Work instructions >>
1. In the garden journal entry, for how many years has the narrator seen "the choosing look" on Connie's face?
2. Update the garden journal entry by restating everything from "Clay and Sarah" down to "The choosing look.", with "Sunday dinner" replaced by "Friday supper".
3. Name every ingredient used in the caprese salad described in the garden journal entry.

Late June. The garden is in full production mode — tomatoes not ready yet but the squash and cucumbers are coming in, and the herbs are thick and fragrant, the basil especially, growing like it's trying to prove something. Made caprese salad from the first cherry tomatoes — tiny, red, burst-in-your-mouth sweet — sliced and layered with fresh mozzarella and basil leaves and olive oil and a pinch of salt. Not Appalachian food. Not Betty's food. But good food, honest food, food that respects the ingredient the way Betty taught me to respect ingredients, and respect doesn't belong to one cuisine, it belongs to all of them.

Clay and Sarah are official. That's what Clay called it — official — which is a word I've never heard Clay use for a relationship because Clay has never had a relationship that lasted long enough to require a word. He brought her to Sunday dinner and she sat at the table and ate my cornbread and laughed at something Connie said and looked at Clay with a look I recognized because I've seen it on Connie's face for thirty-three years — the look of a woman who knows exactly who she's looking at, flaws and all, and is choosing him anyway. Choosing him on purpose. That's the look. The choosing look.

Drove to Evarts Saturday. Betty's garden is smaller this year — she couldn't plant as much, the bending harder, the getting-up harder. But she has tomatoes and beans and squash and the garden is tidy because Betty does not allow untidy gardens the way she does not allow untidy kitchens or untidy grandchildren. I weeded for her and she sat in a lawn chair and supervised, which is what Betty calls sitting and watching and commenting on every weed I pull and every row I miss.

Given material >>
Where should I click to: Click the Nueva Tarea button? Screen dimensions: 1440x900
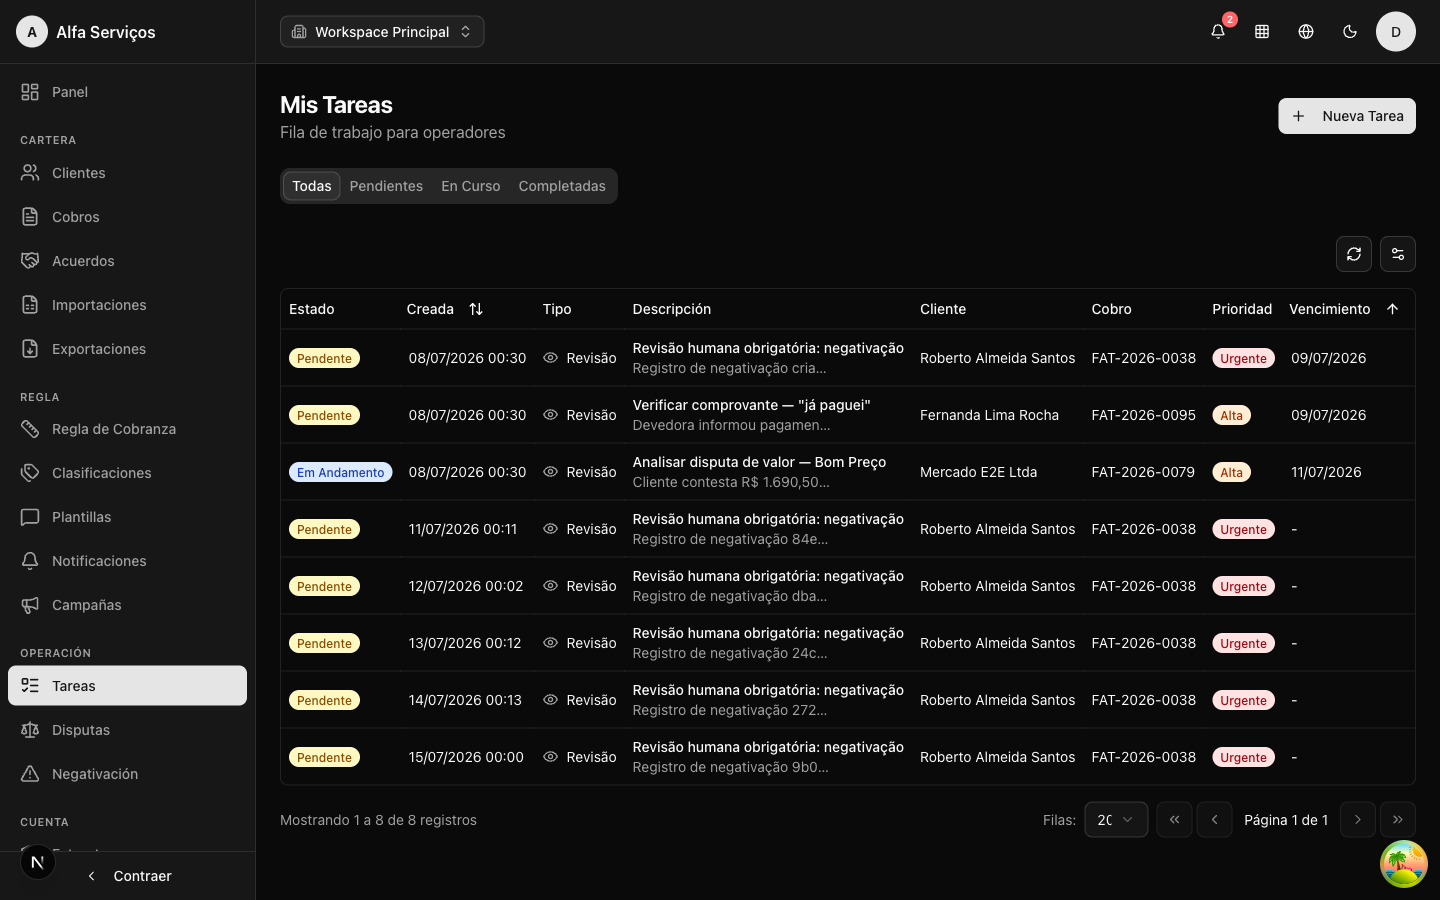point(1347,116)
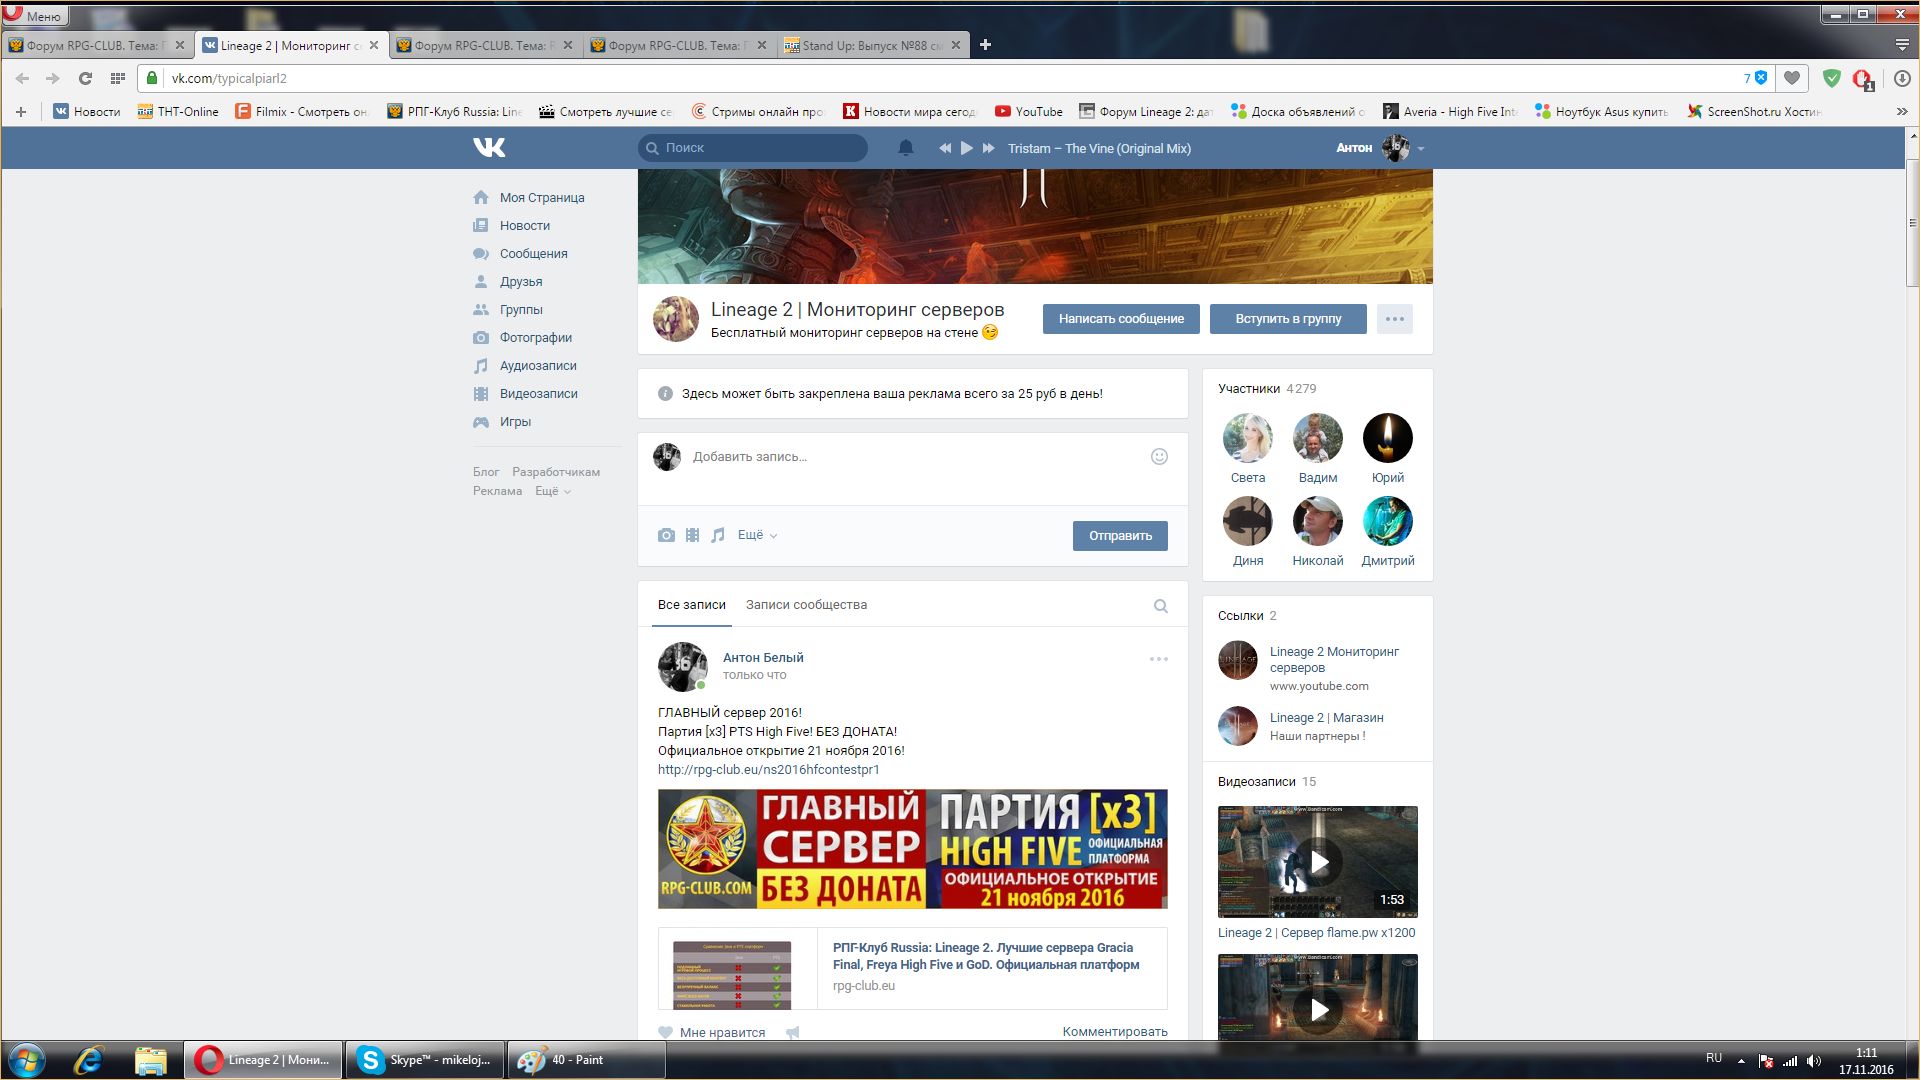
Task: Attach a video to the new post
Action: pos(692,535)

Outputs by task >>
1. Thirty-three years.

2.
Clay and Sarah are official. That's what Clay called it — official — which is a word I've never heard Clay use for a relationship because Clay has never had a relationship that lasted long enough to require a word. He brought her to Friday supper and she sat at the table and ate my cornbread and laughed at something Connie said and looked at Clay with a look I recognized because I've seen it on Connie's face for thirty-three years — the look of a woman who knows exactly who she's looking at, flaws and all, and is choosing him anyway. Choosing him on purpose. That's the look. The choosing look.

3. Cherry tomatoes, fresh mozzarella, basil leaves, olive oil, salt